Safety and transportation is a general hydrogen issue. Yet there are also specific issues with green hydrogen, the obviously preferred type of hydrogen for transition advocates. One is water consumption, which is considerable. The other is cost. These problems are inherent in green hydrogen production and are unlikely to be solved anytime soon.

Water consumption is what green hydrogen is all about. It is made by breaking down water into its constituent molecules through electrolysis using electricity generated by wind turbines or solar panels-or hydropower. There is no way to reduce this consumption and one really needs a lot of water to make hydrogen-roughly 20 tons of water per one ton of hydrogen.

There is also the question of efficiency. The electrolysis that turns water into oxygen and hydrogen is not exactly a 100-percent-efficient process. In fact, it is rather inefficient, meaning a lot of energy gets lost during the course of this process. In other words, producing energy (in the form of hydrogen) via electrolysis takes a greater amount of energy. This is why green hydrogen has such a high cost.
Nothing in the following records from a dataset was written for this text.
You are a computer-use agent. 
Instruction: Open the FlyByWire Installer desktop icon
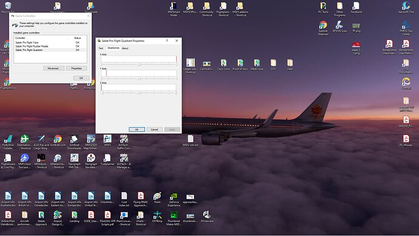[8, 142]
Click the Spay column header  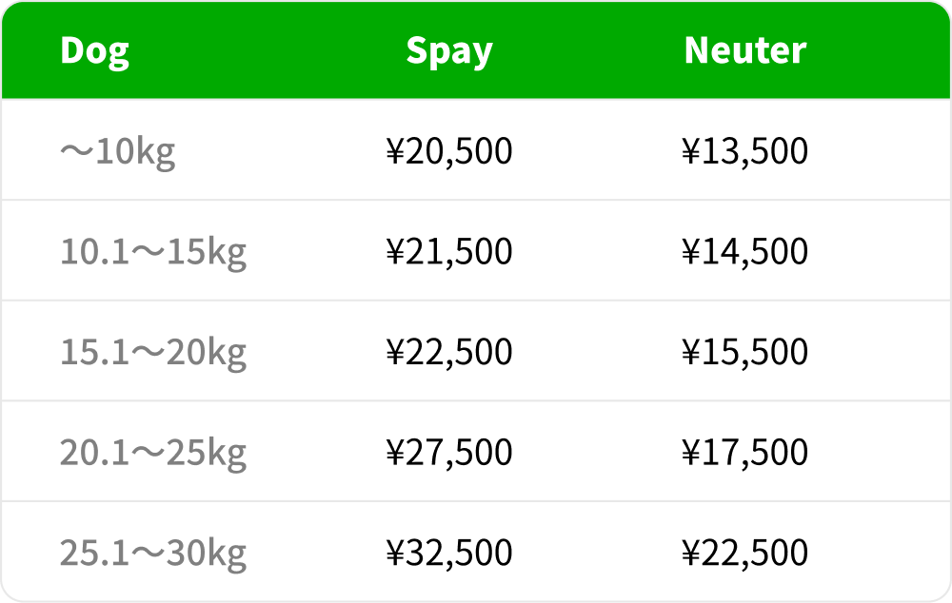pos(449,50)
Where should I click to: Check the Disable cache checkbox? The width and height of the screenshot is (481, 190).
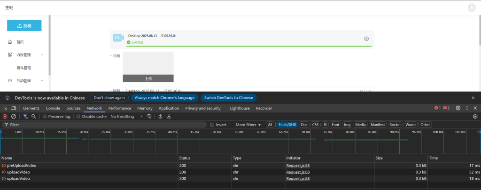pyautogui.click(x=78, y=117)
It is also why its many critics argue it makes no economic sense and will likely never will.

Yet the belief there will be demand for green hydrogen in the future is strong-because some industries have no other path to decarbonization besides green hydrogen, according to a recent overview of the industry by the Financial Times.

"There are certain industries where the carbon emissions simply cannot be abated, other than with green molecules," Marco Raffinetti, the chief executive of green hydrogen startup Hyphen, told the FT. "The fertiliser industry is a big driver. Shipping is a big driver. Then power generation, fuel, steel production and so on. So we focus specifically on those use cases."

In other words, the only path to viability for green hydrogen is forcing the decarbonization of industries that can only implement this decarbonization by using the expensive hydrogen produced via electrolysis with wind or solar power.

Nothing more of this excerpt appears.